Vladimir Putin und Dmitry Medvedev
"Wir dürfen uns nicht in eine Anti-Russland-Hysterie hineintreiben lassen"Bild: AP

Es ist zumindest die Sorge berechtigt, dass wir gegenüber Russland wie auch den Ländern, die bis vor wenigen Jahren im sowjetischen Machtbereich oder sogar Teil der Sowjetunion waren, nicht hinreichend Psychologie zur Geltung gebracht haben. Es ist ganz entscheidend, dass ein großes Land wie Russland ein Problem des Selbstwertgefühls hat und sich vielleicht in seiner historischen Rolle, die es 1989/90 gespielt hat, nicht hinreichend gewürdigt fühlt, ebenso wie zum Beispiel die neuen EU-Mitglieder in Mittel- und Südost-Europa sich mit ihren Traumata bezüglich Russland nicht hinreichend gewürdigt gefühlt haben oder vielleicht auch noch fühlen. Das muss man beides aufbrechen.

Wir dürfen uns nicht in eine Anti-Russland-Hysterie hineintreiben lassen, müssen aber auf der anderen Seite unseren russischen Freunden auch ganz klar sagen, was geht und was nicht geht. Und in Hinblick auf Georgien, Süd-Ossetien und Abchasien muss man sagen, dass die Russen durchaus einen Punkt gehabt haben, dass sie aber völlig überreagiert haben in einer Art und Weise, die wir mit unseren Rechtsvorstellungen nicht in Übereinstimmung bringen können.

Wo würden Sie denn den Platz Russlands in einer europäischen Sicherheitsarchitektur sehen, oder zugespitzt gefragt: Ist Russland ein europäisches Land?

Russland ist vielleicht mehr ein europäisches Land, als man denkt, wenn man sich nur vor die Landkarte stellt und diese gigantische asiatische Landmasse sieht, die auch zu Russland gehört. Russland hat nicht nur eine sehr starke europäische Bevölkerung und eine europäische Kultur, es hat auch gerade in seinem europäischen Bereich enorme Probleme. Deswegen ist Russland gut beraten, sich immer mehr als Teil Europas zu verstehen und sich dort als ein ganz wichtiges Land konstruktiv einzubringen in die Strukturen, mit denen wir einmal die europäische Sicherheitsarchitektur angefangen haben.
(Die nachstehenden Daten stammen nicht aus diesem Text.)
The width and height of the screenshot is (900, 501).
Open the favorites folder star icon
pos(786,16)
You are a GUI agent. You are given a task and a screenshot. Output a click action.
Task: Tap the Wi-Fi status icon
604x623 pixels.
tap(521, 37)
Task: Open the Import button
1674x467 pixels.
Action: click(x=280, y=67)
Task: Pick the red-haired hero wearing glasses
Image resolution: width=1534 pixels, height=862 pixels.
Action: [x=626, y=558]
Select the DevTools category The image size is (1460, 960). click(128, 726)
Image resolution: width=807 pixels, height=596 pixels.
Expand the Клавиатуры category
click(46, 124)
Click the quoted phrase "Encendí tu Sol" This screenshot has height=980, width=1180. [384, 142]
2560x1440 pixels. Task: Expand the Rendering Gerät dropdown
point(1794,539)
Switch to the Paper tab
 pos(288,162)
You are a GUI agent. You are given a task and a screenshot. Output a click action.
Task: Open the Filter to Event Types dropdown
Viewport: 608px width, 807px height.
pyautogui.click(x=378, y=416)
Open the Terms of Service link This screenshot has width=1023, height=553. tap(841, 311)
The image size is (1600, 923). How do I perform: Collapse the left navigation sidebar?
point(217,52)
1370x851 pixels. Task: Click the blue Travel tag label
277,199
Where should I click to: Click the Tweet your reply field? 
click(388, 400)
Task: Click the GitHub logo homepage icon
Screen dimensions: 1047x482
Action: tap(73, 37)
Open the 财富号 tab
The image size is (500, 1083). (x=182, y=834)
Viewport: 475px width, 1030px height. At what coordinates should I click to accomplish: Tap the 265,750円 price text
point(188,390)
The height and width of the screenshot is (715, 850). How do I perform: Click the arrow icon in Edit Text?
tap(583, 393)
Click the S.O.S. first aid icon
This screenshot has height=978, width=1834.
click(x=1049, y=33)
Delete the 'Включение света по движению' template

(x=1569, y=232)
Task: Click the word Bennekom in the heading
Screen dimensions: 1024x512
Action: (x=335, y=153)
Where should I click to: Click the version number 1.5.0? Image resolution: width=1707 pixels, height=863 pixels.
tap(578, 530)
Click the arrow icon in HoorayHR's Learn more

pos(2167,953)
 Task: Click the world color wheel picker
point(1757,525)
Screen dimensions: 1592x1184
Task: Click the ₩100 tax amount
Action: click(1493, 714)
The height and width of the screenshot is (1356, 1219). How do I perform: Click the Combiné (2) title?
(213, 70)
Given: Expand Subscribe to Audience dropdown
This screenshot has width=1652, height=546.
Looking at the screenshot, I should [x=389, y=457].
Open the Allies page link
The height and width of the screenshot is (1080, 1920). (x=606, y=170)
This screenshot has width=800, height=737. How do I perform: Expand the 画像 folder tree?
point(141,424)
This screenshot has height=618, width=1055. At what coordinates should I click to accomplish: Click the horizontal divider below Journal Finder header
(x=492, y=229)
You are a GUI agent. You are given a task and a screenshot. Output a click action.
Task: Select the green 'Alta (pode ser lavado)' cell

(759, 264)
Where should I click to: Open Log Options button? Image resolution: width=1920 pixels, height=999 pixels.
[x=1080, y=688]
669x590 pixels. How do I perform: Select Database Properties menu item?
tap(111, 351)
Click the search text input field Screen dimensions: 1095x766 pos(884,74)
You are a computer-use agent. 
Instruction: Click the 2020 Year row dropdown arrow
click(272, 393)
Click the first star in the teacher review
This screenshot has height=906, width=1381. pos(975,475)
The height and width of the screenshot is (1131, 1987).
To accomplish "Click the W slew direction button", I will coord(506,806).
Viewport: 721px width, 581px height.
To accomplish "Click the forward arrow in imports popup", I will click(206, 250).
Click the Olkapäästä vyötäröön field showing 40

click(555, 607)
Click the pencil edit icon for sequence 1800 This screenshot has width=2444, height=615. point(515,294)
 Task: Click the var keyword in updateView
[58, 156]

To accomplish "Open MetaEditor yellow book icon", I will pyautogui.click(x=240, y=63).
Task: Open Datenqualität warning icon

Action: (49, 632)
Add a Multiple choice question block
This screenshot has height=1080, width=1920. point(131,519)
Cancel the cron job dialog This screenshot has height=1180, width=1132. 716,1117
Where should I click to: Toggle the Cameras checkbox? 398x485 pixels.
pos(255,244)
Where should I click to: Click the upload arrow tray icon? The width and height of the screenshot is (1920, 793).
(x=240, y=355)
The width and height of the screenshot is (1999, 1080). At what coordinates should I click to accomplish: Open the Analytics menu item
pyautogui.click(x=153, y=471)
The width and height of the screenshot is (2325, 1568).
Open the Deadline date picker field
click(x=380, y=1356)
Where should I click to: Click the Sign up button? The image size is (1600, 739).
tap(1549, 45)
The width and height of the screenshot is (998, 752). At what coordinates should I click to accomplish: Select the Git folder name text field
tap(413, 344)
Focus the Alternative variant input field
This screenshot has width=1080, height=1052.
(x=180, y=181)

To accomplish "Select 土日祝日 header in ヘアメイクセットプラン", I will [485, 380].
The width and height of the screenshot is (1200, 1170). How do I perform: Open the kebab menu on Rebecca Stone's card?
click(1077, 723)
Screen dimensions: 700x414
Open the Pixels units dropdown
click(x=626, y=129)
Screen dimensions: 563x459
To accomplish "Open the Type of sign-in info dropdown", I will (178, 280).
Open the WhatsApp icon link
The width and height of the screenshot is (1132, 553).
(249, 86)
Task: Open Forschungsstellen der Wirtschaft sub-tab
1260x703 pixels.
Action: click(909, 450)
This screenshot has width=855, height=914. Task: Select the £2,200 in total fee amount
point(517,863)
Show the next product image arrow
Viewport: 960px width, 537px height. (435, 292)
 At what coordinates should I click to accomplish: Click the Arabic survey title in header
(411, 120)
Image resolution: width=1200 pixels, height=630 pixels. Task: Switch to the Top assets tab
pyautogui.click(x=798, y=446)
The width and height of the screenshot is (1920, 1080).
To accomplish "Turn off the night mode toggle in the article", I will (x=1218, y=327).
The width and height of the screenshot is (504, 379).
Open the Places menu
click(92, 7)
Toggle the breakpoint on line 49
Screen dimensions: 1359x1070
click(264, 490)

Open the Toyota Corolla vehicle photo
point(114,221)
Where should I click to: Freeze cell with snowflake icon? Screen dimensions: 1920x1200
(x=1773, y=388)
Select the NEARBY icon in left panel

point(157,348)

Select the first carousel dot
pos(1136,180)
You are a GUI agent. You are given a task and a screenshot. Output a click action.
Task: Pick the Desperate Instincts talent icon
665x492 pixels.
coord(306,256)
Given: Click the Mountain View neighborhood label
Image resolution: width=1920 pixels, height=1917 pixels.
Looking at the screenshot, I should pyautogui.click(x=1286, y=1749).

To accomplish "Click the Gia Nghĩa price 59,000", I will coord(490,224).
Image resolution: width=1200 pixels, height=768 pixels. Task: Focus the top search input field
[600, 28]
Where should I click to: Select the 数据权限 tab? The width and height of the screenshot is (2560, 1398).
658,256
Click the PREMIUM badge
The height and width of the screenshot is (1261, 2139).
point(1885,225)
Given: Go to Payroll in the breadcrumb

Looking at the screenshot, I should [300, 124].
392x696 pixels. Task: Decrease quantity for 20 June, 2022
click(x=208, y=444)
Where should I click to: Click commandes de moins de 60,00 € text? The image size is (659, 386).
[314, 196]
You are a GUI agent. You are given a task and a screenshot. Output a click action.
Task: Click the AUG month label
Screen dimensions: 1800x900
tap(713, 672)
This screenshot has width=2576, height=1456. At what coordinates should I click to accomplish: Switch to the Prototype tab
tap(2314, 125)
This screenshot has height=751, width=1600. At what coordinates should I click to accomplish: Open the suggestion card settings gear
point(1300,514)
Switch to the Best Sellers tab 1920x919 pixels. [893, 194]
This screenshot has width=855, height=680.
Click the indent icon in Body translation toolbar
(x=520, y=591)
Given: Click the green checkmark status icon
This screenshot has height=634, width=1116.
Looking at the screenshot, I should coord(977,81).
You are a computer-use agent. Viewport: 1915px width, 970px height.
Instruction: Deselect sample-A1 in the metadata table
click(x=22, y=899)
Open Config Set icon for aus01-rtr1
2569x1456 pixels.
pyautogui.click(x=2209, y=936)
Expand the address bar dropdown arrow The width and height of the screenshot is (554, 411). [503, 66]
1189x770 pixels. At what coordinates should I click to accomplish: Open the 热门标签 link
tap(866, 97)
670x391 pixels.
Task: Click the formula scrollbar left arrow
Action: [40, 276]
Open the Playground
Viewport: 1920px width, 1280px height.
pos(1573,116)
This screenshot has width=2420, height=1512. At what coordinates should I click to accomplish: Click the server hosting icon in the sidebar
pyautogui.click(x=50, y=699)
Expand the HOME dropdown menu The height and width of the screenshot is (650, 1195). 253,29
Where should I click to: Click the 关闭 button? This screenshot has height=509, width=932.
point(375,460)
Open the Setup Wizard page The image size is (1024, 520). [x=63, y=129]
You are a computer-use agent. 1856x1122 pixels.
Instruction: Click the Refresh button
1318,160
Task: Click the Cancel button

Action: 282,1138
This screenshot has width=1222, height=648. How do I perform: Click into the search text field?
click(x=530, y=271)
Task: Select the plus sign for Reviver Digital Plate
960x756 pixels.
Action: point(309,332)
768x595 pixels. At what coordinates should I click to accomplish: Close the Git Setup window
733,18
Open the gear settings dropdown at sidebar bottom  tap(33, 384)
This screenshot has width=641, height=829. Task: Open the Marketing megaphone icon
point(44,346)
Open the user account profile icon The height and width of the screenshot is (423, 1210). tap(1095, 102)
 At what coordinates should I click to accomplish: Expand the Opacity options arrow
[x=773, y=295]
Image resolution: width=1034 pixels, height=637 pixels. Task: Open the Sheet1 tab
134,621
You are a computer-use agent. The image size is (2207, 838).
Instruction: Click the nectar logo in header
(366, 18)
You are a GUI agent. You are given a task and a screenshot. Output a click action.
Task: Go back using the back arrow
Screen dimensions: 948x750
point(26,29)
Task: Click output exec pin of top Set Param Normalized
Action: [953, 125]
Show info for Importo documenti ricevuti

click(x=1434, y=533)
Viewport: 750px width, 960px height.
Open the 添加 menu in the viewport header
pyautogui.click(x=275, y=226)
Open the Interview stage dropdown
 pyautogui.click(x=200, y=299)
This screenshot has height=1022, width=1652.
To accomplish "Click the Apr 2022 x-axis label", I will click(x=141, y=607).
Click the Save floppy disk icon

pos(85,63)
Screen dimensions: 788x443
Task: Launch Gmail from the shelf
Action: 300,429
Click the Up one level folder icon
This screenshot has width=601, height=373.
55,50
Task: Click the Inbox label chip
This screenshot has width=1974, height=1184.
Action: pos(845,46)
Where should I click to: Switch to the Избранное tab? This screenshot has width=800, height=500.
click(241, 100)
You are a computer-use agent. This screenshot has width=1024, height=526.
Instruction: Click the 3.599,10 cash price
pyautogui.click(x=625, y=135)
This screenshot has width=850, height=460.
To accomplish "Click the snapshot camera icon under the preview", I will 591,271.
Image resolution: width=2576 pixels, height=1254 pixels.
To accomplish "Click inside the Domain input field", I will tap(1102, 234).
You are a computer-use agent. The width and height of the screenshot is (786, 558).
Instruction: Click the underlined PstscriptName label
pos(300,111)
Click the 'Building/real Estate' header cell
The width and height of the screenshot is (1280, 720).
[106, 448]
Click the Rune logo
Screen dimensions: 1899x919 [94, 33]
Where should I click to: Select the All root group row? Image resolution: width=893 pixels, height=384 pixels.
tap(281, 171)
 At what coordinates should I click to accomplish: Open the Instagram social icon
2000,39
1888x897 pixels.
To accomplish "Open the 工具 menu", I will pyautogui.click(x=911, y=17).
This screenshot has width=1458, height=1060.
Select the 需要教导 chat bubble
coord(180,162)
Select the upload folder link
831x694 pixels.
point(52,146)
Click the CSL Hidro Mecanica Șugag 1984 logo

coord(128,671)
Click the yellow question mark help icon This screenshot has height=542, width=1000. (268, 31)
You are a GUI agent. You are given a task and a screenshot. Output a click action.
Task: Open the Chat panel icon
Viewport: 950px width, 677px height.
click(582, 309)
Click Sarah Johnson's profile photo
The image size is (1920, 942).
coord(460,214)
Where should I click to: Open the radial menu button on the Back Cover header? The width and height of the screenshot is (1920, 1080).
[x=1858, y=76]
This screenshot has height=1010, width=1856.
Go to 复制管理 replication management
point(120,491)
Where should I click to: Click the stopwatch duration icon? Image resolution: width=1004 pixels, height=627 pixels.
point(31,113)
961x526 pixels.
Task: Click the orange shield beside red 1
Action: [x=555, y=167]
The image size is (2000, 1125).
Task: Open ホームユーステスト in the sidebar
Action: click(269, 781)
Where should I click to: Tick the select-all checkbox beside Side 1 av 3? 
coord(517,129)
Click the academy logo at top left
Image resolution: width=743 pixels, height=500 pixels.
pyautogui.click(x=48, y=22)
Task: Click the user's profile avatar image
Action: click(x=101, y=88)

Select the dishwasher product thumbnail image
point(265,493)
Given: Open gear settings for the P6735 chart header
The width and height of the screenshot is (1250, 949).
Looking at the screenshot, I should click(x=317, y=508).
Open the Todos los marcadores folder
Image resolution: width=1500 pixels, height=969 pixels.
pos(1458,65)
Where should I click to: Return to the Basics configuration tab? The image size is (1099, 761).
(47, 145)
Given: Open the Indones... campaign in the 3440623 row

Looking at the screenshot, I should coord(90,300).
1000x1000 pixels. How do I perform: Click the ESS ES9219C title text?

Russland geht nach meiner Ansicht etwas leichtfertig mit dem um, was wir OSZE nennen uns was über den Helsinki-Prozess überhaupt die Voraussetzungen dafür geschaffen hat, dass wir heute die Teilung Europas für überwunden erklären können. Man muss sehen, was es für Russland bedeutet, dass Länder, die früher zum sowjetischen Machtbereich gehört haben, Teil der NATO oder der Europäischen Union geworden sind. Ich bin aber der Auffassung, dass die Russen einen Fehler machen würden, wenn sie ihre Vorstellungen von europäischer Sicherheitsarchitektur an den gegebenen Strukturen, insbesondere der OSZE, vorbei entwickeln würden.

Bei unseren östlichen Nachbarn scheint es auch Deutschland gegenüber noch ein gewisses Misstrauen zu geben. Wenn man derzeit manche Empfindlichkeit im Zusammenhang mit der Person Erika Steinbach sieht, scheinen wir doch von einer Normalität noch weit entfernt zu sein. Muss man auf diese Empfindlichkeiten Rücksicht nehmen, oder muss man unter Freunden auch mal Gegensätze aushalten?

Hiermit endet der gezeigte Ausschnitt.